When a dead baby or abortion is constructed as a biopolitical taboo for which the mother is responsible, the negation of the subjectivity of people with the capacity for pregnancy that is effectuated through this accusation is almost invisible and so normalised that it is the opposite of a taboo: sacrifice of subjectivity in the form of effacement is constituted as the moral expectation, thus closer to necropolitics than biopolitical subjectification. Below, I trace this for the maternal negative, destructive part of the bio- and necropolitics of reproduction to the period of primitive accumulation and the early modern accusation of infanticide that was used to try and execute mothers and midwives during the witch hunts.
The primitive accumulation of reproduction through the accusation of infanticide during the European witch hunts
According to Foucault's analysis, biopower emerged in the eighteenth century and strengthened in the nineteenth century through the development of liberalism, the emergence of state institutions, demographics and the production of ‘knowledge’ about evolution, the population, biology and ‘race’. But theorists such as Federici and Alliez and Lazzarato argue that biopower, which emerged alongside and in relation to capitalism, could never have developed without the processes of primitive accumulation that established capitalism starting in the fifteenth century (Federici, 2004: 15; Alliez and Lazzarato, 2016: 72). The Marxist concept of primitive accumulation refers to the first expropriation of common land into private capital, and work into waged labour, as essential for the further accumulation of capital – primitive accumulation is thus a precondition of capitalism, since capitalism was only able to develop through a primary concentration of labour and capital. This necessarily required the separation of the worker from the means of production, making them dependent on a wage, precarious and prone to exploitation (Federici, 2004: 62–63). Understanding capitalism as racial capitalism importantly adds that an essential element of primitive accumulation was the colonial conquest of land and the enslavement of Black and indigenous people to do unwaged labour (Robinson, 2000). The historical process of primitive accumulation is hence the foundation of present-day relations in racial capitalism.
Federici (2004) argues that violence against women effectively ties the development of capitalism and biopolitics together during the witch hunts. She shows that primitive accumulation was only possible when women's positions within the community were destroyed, as they often occupied central functions overseeing ‘demographic’ domains such as reproduction and healing (Federici, 2004: 63–64). To break communities, expropriate the commons and force people into an individualised existence of waged labour, women's knowledge and collective power had to be dismantled.

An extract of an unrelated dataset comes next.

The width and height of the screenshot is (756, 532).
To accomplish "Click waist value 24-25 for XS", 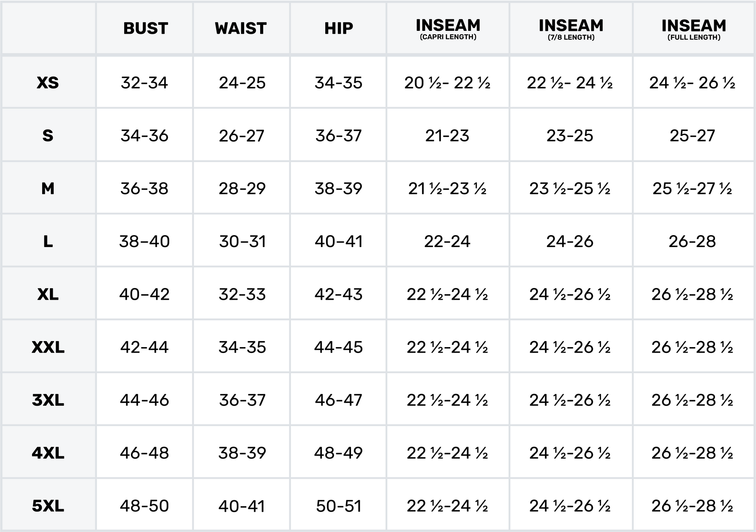I will 242,83.
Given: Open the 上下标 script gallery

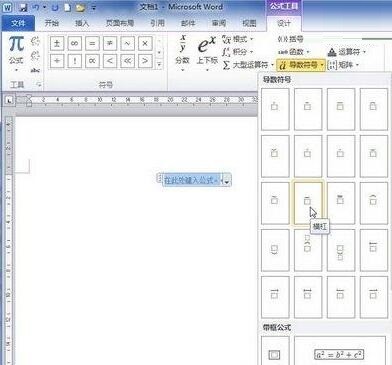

This was done during the witch hunts by striking fear into women, and fear of women into men, thereby strengthening the gender dichotomy and gendered power relations. Federici lays bare how the witch-hunts amounted to a primitive accumulation, not only of land and labour, but of reproduction – adding to Marx’ famous thesis (Federici, 2004). In the witch hunts, the primitive accumulation of capital as the expropriation of land and labour power through diminishing the power of women, and the primitive accumulation of reproductive bodies come together. According to Federici (2004), the primitive accumulation of the reproductive body was hence a pre-condition for the establishment of our distinctly modern mode of economic production that is capitalism. 2 But, as she convincingly shows, the witch hunts did not only function as a foundation of capitalism but also as the foundation of biopolitics, through the expropriation and instrumentalisation of the reproductive body through which the next generation could be produced.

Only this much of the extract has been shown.